Discussions. In the literature, De Luca et al. [8] proposed an implicit approach to improve unlock patterns by extracting touchscreen data including pressure, size, X-coordinate, Y-coordinate and timings. They then conducted two studies and gave a conclusion: it is possible to distinguish users and improve the security of password patterns and screen unlocks by integrating behavioral biometrics. In their studies, the top user could reach an accuracy of 96 %, while the overall accuracy is 77 % for all users. Their work is the most referred and similar one to our work in the following aspects:

• Both research studies advocate that the security of unlock patterns should be improved by integrating an additional layer.

• Both research studies attempt to combine behavioral biometrics with Android unlock patterns.

• Both studies employ a non-machine-learning approach in the process of profile matching, where our work uses statistic-based method while De Luca et al. [8] use dynamic time warping (DTW).³

Although the main idea of these research studies are similar, it is not applicable to directly compare the results of these two articles. For example, the authentication accuracy in our work is above 97 % in average, but the results in [8] are much lower (i.e., 77 %). However, we should notice that the evaluation processes and research focuses are different. Those differences can be summarized as below:

• Goals. The main goal of [8] is to investigate the feasibility of applying behavioral biometrics to unlock patterns, while thanks to their conclusion, the goal of our work is to design a better mechanism to enhance the security of Android unlock patterns.

• Schemes. According to different goals, in [8], they did not propose a specific scheme to process the collected data while only apply dynamic time warping to the data. In contrast, our work first conducts a study to learn user behaviors during inputting Android unlock patterns and then designs a concrete mechanism based on touch movement.

• Evaluation. Obviously, the evaluation steps are different in these two studies. Moreover, behind the evaluation, the two articles have different views on user awareness. In [8], they would like to reduce users awareness in which users can perform not the same for a pattern input. In contrast, our work aims to remind users of their unlock inputs. Actually, user should increase their awareness during the authentication, since it is a basic requirement for behaviorial biometric authentication.

• Algorithms. It is impossible to say whose algorithm is better, since these two studies have different goals and focuses. It is understandable that both algorithms are performed well in their own scenarios. In addition, our work dose not aim to replace the existing algorithms, but provide alternatives for enhancing the security of unlock patterns.

Overall, [8] is a feasibility study that provides useful insights for combining behavioral biometrics with Android unlock patterns, and its results are positive and encouraging. Thanks to this, our work designs a more specific scheme in data processing and uses a statistic-based approach in profile matching. In practice, these two studies are complementary to each other. For example, our work does not include pressure and size, which can be considered in our future studies.

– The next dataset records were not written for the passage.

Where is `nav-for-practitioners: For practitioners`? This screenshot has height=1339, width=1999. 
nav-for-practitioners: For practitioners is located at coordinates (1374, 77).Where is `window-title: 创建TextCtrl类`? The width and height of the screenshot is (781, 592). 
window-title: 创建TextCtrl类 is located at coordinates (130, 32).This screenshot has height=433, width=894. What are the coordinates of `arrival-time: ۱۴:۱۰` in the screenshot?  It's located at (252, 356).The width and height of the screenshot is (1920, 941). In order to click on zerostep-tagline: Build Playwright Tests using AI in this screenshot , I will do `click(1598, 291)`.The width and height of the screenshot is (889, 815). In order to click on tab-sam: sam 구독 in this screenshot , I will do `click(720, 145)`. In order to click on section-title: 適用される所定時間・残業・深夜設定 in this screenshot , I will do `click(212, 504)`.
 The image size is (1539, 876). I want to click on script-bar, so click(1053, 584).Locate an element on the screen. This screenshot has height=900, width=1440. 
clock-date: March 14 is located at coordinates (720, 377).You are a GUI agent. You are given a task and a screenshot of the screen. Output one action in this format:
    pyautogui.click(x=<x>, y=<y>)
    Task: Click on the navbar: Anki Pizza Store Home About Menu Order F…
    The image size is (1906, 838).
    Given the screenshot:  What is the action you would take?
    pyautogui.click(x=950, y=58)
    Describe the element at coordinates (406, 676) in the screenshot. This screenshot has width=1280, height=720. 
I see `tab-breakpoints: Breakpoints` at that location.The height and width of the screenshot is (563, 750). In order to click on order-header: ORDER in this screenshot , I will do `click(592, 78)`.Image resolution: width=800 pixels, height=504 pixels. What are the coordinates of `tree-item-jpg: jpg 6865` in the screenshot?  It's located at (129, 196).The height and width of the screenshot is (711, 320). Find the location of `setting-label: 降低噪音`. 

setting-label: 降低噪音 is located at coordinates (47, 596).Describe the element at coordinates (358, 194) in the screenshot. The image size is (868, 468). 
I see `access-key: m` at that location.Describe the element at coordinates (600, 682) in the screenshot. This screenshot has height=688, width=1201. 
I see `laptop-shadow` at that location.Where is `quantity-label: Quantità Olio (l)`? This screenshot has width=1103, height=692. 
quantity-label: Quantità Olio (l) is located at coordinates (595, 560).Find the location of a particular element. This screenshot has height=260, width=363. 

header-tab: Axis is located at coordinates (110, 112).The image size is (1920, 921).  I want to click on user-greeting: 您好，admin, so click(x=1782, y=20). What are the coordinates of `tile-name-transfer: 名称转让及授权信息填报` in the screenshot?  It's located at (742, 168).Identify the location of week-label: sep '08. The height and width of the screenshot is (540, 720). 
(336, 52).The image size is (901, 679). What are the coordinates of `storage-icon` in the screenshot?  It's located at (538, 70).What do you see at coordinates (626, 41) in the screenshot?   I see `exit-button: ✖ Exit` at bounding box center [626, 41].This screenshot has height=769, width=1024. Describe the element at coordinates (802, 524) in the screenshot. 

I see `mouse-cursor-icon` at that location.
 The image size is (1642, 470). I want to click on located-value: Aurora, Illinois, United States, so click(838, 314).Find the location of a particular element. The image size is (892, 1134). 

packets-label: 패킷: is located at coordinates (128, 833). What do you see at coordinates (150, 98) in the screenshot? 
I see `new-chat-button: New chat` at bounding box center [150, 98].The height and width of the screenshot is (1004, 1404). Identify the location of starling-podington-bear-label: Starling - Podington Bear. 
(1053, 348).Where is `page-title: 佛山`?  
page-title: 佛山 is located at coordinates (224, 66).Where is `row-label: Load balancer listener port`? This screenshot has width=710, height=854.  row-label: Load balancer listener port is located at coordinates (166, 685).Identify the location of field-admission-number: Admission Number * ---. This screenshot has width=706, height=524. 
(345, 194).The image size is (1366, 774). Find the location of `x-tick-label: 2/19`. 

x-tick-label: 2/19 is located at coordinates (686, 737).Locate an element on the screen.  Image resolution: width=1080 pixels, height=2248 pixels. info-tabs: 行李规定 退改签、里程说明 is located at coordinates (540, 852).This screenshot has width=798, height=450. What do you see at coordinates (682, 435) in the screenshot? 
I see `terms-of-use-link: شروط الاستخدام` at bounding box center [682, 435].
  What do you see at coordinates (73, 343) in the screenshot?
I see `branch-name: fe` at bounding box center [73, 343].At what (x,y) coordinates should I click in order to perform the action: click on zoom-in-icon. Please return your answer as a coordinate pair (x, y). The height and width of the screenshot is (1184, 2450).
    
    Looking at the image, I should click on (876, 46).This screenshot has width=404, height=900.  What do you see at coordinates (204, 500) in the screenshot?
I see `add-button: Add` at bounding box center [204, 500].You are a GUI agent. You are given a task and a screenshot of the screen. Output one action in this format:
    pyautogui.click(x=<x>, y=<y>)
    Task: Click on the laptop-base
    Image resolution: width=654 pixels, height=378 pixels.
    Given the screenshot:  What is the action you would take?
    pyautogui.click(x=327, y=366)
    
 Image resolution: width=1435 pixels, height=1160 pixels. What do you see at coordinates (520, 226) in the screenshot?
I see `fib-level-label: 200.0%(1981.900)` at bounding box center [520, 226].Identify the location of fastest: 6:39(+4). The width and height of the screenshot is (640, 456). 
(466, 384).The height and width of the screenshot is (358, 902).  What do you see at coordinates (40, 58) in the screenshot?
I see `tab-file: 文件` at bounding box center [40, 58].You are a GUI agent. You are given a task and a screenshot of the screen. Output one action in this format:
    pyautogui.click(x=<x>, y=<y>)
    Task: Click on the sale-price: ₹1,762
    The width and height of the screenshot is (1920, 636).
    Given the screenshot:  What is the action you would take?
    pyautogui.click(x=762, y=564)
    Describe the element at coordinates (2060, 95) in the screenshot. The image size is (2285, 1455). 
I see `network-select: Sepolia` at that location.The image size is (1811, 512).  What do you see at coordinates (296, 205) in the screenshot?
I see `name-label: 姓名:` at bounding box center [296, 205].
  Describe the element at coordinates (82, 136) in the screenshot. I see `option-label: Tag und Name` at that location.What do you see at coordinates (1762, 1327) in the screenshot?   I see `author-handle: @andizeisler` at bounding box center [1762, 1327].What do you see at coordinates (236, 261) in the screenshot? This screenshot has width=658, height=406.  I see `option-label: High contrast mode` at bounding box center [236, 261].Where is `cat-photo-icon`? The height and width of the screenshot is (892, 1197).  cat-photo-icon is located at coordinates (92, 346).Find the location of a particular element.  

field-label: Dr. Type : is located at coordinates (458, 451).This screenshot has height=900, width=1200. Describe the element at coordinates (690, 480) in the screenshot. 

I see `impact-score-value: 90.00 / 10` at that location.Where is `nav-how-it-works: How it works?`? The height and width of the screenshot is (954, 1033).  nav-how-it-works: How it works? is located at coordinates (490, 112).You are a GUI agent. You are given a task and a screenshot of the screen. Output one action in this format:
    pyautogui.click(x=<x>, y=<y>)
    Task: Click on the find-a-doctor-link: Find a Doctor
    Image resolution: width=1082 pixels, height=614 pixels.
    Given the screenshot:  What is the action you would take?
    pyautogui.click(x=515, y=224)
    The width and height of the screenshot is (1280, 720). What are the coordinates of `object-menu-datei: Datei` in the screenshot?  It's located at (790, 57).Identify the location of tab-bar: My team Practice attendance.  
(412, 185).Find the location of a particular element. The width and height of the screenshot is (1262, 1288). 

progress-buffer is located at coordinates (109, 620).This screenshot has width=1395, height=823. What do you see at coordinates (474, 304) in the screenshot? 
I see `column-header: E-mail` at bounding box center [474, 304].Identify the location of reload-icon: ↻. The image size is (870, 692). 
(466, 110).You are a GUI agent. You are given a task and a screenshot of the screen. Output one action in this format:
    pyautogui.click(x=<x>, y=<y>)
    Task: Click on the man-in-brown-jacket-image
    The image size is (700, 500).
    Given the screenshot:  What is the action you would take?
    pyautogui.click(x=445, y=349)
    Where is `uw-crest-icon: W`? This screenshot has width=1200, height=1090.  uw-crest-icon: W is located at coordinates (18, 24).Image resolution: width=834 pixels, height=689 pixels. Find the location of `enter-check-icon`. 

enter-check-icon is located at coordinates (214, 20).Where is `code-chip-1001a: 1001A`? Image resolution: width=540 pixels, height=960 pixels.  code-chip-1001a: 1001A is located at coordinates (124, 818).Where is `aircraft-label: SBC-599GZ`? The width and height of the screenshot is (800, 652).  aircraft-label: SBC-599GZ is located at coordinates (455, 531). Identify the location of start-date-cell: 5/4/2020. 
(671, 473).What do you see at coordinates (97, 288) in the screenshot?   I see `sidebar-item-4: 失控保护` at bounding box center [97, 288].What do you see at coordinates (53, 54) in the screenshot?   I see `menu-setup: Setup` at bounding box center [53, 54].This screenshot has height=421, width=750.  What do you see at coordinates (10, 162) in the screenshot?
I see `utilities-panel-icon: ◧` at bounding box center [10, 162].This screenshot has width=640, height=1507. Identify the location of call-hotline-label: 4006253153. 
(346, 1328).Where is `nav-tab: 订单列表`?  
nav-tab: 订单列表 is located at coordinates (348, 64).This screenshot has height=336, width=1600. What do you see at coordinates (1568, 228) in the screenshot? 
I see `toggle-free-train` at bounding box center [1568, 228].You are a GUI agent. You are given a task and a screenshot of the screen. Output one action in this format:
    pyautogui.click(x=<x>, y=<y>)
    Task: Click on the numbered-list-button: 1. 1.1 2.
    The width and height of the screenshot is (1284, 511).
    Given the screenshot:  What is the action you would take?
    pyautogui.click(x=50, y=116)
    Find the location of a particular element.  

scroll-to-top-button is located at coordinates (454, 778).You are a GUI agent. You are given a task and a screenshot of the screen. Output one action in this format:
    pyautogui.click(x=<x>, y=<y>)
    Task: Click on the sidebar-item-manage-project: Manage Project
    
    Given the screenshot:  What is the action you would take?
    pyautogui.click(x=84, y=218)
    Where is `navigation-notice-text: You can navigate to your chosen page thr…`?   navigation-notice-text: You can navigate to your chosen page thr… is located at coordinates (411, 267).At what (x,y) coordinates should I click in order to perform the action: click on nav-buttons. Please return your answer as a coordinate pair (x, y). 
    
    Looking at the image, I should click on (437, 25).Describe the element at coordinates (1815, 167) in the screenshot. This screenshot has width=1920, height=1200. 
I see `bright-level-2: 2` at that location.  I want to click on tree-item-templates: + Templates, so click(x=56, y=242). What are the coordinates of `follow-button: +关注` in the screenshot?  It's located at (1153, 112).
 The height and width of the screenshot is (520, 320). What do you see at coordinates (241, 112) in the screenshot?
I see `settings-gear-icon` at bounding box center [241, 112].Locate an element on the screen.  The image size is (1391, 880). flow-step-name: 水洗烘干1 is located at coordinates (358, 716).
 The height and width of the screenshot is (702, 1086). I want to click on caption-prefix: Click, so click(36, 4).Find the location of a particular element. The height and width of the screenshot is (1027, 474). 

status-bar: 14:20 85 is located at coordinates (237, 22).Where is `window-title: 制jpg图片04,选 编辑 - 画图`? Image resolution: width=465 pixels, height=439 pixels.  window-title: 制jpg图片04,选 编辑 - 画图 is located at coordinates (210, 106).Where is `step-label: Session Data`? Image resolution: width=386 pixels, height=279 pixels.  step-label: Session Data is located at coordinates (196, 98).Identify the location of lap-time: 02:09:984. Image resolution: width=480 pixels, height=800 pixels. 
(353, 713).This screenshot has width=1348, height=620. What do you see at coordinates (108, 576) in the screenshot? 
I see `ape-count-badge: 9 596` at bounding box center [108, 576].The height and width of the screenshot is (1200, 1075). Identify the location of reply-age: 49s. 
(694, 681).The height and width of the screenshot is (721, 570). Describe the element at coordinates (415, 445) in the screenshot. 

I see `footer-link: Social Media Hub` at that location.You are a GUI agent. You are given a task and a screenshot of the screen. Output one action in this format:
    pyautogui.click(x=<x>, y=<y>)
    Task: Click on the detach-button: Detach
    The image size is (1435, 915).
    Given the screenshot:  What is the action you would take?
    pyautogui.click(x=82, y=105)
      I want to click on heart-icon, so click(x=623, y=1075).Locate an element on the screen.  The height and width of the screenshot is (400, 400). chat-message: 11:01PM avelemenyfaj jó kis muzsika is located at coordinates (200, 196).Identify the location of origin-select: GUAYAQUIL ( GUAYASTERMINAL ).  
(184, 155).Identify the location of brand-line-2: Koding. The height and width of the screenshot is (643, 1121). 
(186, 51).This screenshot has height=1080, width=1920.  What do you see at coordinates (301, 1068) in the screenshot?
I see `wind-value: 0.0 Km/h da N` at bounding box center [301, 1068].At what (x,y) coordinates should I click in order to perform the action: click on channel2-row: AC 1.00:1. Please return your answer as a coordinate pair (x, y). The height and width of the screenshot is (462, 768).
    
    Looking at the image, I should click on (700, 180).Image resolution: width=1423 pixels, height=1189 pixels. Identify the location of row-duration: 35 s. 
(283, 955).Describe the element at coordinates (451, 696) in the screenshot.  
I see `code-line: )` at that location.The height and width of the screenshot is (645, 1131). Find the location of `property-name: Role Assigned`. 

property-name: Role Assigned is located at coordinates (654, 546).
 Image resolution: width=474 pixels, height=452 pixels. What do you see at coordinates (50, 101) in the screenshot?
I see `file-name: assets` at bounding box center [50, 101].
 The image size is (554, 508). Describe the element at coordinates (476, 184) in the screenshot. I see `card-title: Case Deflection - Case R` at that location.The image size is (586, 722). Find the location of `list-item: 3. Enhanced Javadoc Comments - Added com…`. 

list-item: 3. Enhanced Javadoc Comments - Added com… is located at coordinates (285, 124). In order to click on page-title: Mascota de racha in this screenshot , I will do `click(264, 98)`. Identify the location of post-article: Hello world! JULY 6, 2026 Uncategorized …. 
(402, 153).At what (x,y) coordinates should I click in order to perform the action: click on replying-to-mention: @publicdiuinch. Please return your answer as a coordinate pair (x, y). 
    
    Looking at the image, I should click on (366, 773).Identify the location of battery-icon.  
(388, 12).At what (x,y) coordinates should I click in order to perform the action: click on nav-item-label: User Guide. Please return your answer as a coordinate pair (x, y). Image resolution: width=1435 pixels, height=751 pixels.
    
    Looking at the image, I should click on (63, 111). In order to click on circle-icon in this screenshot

5 Conclusion and Future Work

In this paper, we develop a security mechanism, called TMGuard, attempting to enhance the authentication security of Android unlock patterns by combining it with behavioral biometrics. We totally conduct two studies in this work. In the first study, we find that users would perform touch movement differently when interacting with the touchscreen and that users would perform touch movement more stably for the same pattern after several trials. In the second user study, the experimental results and users’ feedback demonstrate that TMGuard can promisingly improve the authentication security of Android unlock patterns without compromising its usability. Future work includes adding more features to our mechanism (i.e., from accelerometer and sensors [7, 10]) and simulating advanced attacks. Our efforts aim to complement the existing solutions and to stimulate more research in this area.